Through much of her time with Maurice Blackburn & Co, Carol volunteered on Tuesday nights at Fitzroy Legal Service, something she has since returned to.  

“After moving to Canberra I kept my practice in Melbourne and commuted between Melbourne and Canberra for a while but volunteered at a women’s legal service and domestic violence crisis service in Canberra.  

“When I moved back full-time to Fitzroy, it made sense to get involved with FLS again,” she continues. “Things have certainly changed. When I became a Night Service volunteer in the late 1980s, attendance notes were hand-written and client files were kept in cardboard folders, stacked on shelves, up to the ceiling.” 

“There was no rigid appointment system for the Night Service, so we would stay until we’d seen all the clients who came through the door, often late into the night. And then we’d go get something to eat together afterwards.

The bonds that united the Tuesday night volunteers of those days have stayed strong, and we still catch up for a meal from time to time. 

Carol Andrades

“What has not changed is the calibre of FLS staff. They work so hard. FLS truly attracts people with a passion, who go above and beyond the call of duty without being asked.” 

Parallel to the work of Victoria Legal Aid and pro bono work of law firms, Carol says community legal centres like FLS are vital to the fabric of justice and offer the unique role of making legal support approachable. “The people who founded FLS deserve a medal for their vision.” 

“The establishment of FLS changed the landscape for access to law in Australia, and it continues to be an important first point of contact and guidance for so many in our community,” she adds.  

“Apart from anything else, triaging and early classification of legal issues can make all the difference when rights are at stake. 

“At FLS, people can also get support in a non-threatening environment.

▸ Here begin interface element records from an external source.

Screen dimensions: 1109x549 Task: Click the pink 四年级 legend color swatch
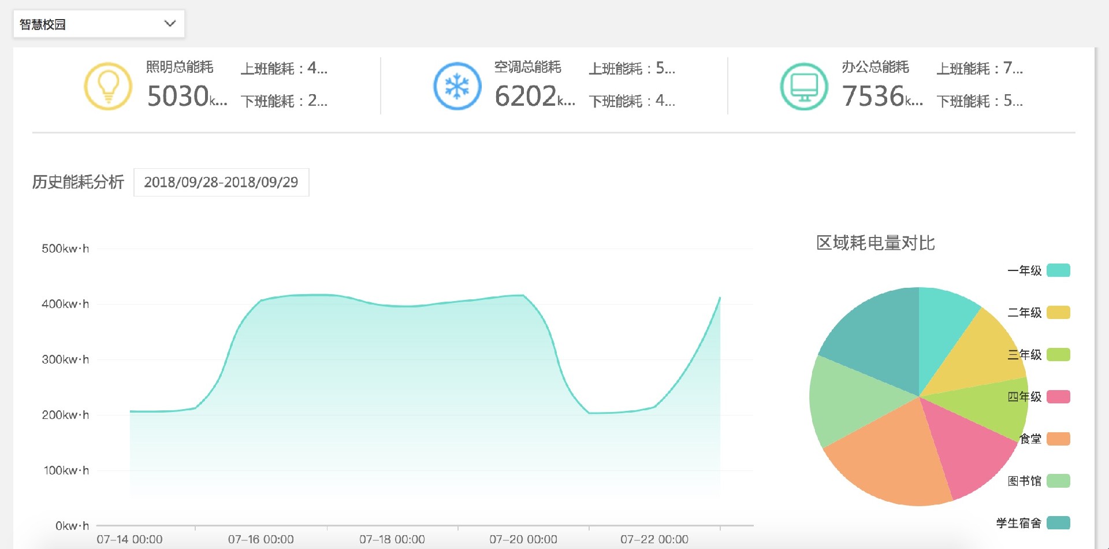click(1058, 397)
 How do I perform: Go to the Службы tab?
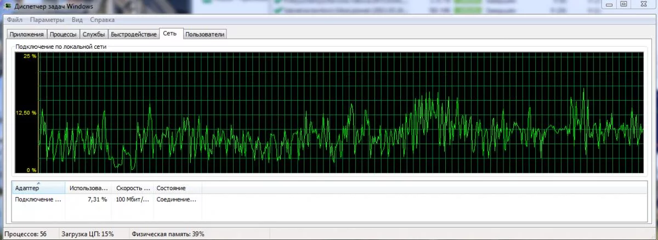[x=93, y=35]
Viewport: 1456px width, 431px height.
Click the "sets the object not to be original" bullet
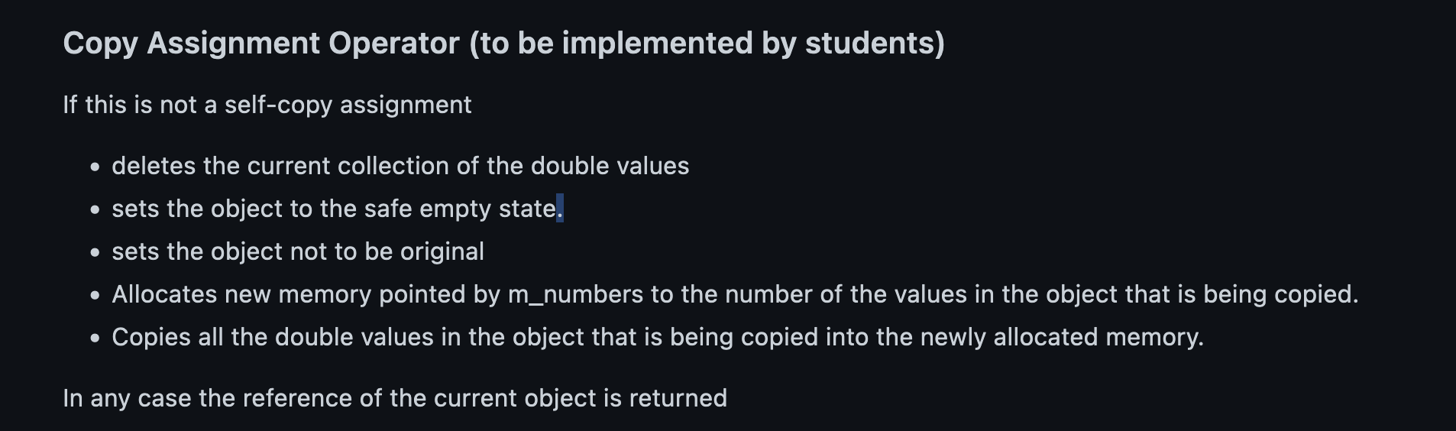(297, 251)
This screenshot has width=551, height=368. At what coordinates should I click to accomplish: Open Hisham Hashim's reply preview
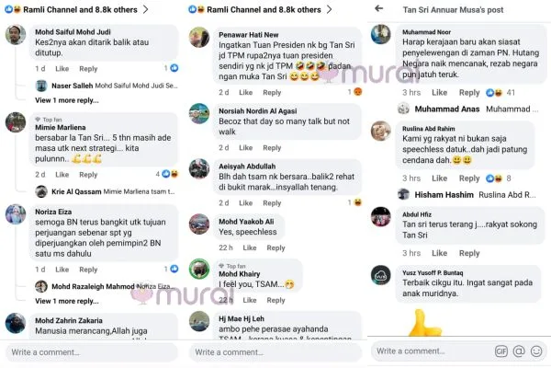pyautogui.click(x=467, y=195)
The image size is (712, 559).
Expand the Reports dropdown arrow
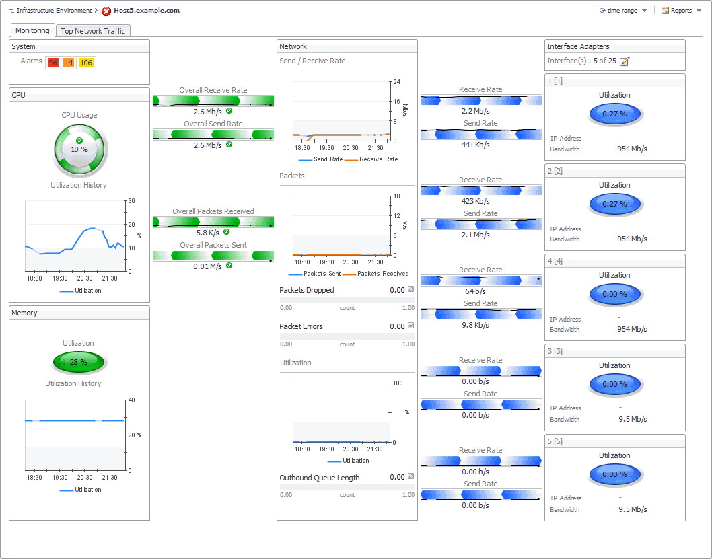pyautogui.click(x=699, y=11)
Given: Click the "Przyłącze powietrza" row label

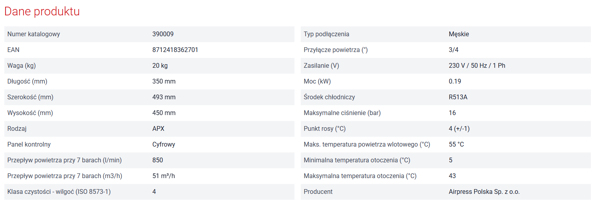Looking at the screenshot, I should [x=335, y=50].
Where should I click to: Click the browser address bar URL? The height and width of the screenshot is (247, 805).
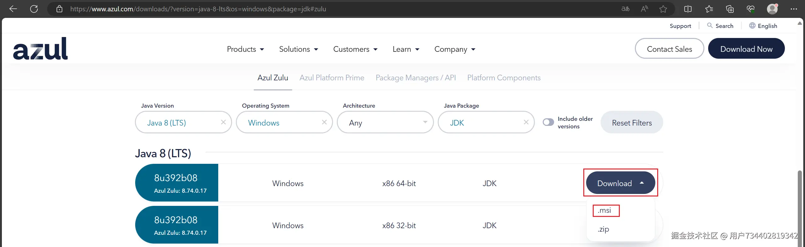click(x=198, y=9)
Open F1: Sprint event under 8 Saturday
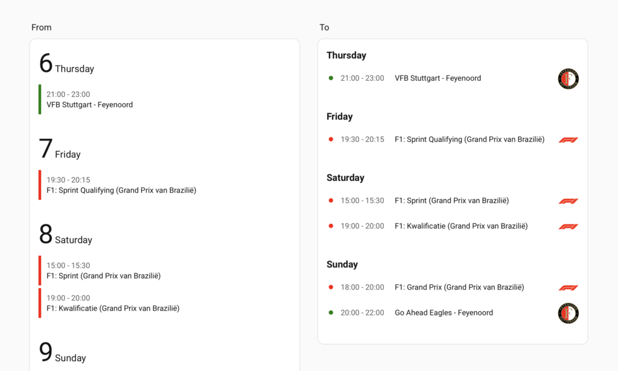Screen dimensions: 618x371 coord(103,271)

It is less intimidating than the sterile city offices of law firms and large bureaucracies.” 

Carol has been quoted in John Chesterman’s history of FLS Poverty Law and Social Change as saying that the law can be like a five-star restaurant where you need to know the maitre d’, but FLS is like a pub where you can just drop in.  

This accessibility is something which continues, with significant outreach across health and community services, targeted holistic services for those most at risk, and the 50-year-old volunteer-powered Night Service that is delivered from Fitzroy and Reservoir.  

Carol Andrades is a Senior Fellow with the University of Melbourne’s Law School where she lectures at master’s level in Equality and Discrimination at Work.  

Following a period as partner with Maurice Blackburn & Co. and then as consultant to Ryan Carlisle Thomas and Gordon Legal respectively, Carol now consults privately and volunteers with Fitzroy Legal Service and the Adult Migrant English Program. She is also on the editorial board of the Employment Law Bulletin, is a member of the advisory board of the University of Melbourne’s Centre for Employment and Labour Relations Law, and has served on boards and committees of numerous statutory authorities and community organisations.